Let's be frank: the trust are the only body throughout all this mess who have been straightforward, transparent and realistic about the process. They don't shoot their mouths off or make promises they can't keep as they alone understand the concept of having a responsibility to the supporters of the club. Therefore, I suspected that, should their due diligence reveal a black hole in the finances, the deal would flounder. After all, they're aware they can't squander the fans' money and therefore won't make silly commitments.

However, before that situation could develop, we've run into a different problem. It would seem that simply getting their hands on the books to determine whether they have any nasty surprises in them is no simple matter. Part of me wonders whether this is just a natural part of any business deal, especially a complex on like this one. But if that's the case, why have accountancy and law firms with experience in the field apparently felt the need to let it be known that progress is slow?

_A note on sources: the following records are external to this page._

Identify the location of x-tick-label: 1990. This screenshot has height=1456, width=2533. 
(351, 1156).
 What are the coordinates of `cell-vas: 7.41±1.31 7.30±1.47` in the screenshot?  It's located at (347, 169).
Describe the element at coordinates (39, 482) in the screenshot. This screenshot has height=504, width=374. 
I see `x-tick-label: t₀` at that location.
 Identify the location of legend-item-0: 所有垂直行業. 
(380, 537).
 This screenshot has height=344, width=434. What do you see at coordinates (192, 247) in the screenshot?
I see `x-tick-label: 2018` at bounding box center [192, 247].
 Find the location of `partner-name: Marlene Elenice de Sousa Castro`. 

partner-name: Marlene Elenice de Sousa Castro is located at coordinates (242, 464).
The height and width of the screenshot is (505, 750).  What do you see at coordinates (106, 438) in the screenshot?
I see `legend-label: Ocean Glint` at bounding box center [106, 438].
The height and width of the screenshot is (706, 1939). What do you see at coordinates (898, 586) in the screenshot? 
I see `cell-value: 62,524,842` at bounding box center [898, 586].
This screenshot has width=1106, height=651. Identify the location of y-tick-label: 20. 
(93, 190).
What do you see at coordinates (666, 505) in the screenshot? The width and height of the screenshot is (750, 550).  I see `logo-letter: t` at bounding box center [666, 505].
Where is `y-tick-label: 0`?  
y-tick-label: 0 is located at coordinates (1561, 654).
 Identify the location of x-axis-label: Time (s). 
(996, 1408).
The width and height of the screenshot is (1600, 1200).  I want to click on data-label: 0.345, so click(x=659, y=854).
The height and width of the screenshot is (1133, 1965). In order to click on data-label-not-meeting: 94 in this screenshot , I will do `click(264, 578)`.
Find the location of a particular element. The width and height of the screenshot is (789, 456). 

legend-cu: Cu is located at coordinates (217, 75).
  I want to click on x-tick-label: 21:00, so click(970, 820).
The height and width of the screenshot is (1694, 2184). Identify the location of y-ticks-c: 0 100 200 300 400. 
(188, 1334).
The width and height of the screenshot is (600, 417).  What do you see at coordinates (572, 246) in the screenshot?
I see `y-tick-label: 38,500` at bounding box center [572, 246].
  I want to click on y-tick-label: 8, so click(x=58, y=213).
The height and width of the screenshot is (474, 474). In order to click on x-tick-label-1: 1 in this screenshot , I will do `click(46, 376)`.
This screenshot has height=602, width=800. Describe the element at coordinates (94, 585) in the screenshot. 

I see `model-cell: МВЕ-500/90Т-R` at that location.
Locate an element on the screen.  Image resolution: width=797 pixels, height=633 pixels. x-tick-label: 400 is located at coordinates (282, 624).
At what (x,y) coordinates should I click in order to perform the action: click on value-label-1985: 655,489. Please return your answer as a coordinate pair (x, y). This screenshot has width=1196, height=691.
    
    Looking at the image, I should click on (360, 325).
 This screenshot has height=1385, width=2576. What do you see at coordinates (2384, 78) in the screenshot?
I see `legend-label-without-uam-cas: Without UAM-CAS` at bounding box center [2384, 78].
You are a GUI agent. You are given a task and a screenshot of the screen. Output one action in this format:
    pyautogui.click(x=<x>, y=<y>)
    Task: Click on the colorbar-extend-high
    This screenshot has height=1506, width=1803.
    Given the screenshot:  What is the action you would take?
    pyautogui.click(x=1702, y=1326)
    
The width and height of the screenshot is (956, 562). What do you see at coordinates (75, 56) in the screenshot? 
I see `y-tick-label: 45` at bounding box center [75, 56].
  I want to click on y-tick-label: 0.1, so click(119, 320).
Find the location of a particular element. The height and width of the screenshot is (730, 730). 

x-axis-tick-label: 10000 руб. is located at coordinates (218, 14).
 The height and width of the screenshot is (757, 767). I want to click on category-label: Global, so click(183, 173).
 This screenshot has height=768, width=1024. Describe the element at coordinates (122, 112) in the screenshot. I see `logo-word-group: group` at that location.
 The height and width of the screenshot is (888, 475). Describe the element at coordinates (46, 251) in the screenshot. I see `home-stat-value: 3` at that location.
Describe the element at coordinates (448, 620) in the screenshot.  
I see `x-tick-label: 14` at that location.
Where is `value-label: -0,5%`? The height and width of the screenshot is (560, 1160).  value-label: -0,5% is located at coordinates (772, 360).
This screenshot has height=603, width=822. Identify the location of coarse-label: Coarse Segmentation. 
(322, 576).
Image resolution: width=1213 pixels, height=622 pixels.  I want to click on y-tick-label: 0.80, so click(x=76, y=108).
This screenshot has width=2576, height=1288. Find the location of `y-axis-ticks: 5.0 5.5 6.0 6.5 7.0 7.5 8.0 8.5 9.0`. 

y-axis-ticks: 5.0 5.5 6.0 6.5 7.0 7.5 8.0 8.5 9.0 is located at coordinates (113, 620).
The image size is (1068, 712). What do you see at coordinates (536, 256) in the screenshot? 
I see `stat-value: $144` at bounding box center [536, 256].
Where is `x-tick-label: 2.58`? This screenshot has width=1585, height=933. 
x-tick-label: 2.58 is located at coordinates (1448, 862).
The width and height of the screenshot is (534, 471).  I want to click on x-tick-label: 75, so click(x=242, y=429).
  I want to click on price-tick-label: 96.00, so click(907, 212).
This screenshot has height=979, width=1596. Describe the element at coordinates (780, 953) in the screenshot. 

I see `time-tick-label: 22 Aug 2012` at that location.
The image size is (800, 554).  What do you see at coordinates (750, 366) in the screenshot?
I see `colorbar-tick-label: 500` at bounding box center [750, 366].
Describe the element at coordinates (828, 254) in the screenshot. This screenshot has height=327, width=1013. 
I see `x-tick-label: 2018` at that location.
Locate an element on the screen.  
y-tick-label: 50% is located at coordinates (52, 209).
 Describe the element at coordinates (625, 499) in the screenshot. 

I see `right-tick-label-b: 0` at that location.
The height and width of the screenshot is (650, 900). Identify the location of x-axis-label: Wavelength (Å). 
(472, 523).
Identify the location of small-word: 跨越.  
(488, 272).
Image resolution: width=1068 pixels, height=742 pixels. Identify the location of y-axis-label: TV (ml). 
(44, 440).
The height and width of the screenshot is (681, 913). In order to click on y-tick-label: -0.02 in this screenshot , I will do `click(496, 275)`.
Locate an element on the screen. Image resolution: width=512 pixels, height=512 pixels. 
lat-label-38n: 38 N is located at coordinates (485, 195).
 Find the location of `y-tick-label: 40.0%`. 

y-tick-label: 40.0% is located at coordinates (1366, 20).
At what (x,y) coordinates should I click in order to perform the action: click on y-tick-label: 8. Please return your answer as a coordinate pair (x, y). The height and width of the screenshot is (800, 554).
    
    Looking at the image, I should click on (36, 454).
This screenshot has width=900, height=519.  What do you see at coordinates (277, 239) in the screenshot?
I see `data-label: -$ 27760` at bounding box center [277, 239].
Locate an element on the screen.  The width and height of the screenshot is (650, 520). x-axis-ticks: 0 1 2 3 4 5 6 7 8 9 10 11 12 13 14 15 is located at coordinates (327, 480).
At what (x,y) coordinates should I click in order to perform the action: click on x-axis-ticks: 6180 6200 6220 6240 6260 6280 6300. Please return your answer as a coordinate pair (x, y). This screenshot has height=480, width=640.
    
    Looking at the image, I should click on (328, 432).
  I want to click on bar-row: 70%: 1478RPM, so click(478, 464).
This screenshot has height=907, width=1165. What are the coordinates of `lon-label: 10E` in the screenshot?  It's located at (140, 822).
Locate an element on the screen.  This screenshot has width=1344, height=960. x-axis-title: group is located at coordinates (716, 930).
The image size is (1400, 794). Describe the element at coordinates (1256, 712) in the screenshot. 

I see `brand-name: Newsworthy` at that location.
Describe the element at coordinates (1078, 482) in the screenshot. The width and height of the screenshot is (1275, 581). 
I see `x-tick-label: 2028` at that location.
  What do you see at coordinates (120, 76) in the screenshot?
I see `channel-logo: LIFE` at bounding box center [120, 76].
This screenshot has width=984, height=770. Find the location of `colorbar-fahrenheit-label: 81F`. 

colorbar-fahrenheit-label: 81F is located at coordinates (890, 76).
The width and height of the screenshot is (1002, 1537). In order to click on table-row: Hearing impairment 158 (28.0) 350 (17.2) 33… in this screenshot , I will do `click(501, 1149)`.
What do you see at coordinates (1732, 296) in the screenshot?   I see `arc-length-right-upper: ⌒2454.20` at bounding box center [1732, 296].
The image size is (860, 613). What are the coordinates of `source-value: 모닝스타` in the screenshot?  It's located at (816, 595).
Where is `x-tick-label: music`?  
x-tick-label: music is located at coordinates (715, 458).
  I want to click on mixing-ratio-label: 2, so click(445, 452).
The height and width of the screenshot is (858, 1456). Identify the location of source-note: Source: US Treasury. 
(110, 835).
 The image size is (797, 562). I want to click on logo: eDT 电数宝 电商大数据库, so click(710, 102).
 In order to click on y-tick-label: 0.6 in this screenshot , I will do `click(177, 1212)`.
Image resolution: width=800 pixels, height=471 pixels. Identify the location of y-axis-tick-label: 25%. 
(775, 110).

The elephant in the room is why would people who want to sell their business be tardy in handing over the books? The best case scenario is that it's an innocent mistake, and as we're talking about a company which doesn't pay its taxes or its employees wages on time, I suppose that's a possibility. Not a best case scenario to fill your heart with hope though, is it?

However, the other possibilities hardly bear thinking about. The only thing I feel confident about is that the WST board will do what is right once they have all the facts in front of them. I'm bracing myself for the terrifying possibility that they'll conclude the terms of this deal are unacceptable.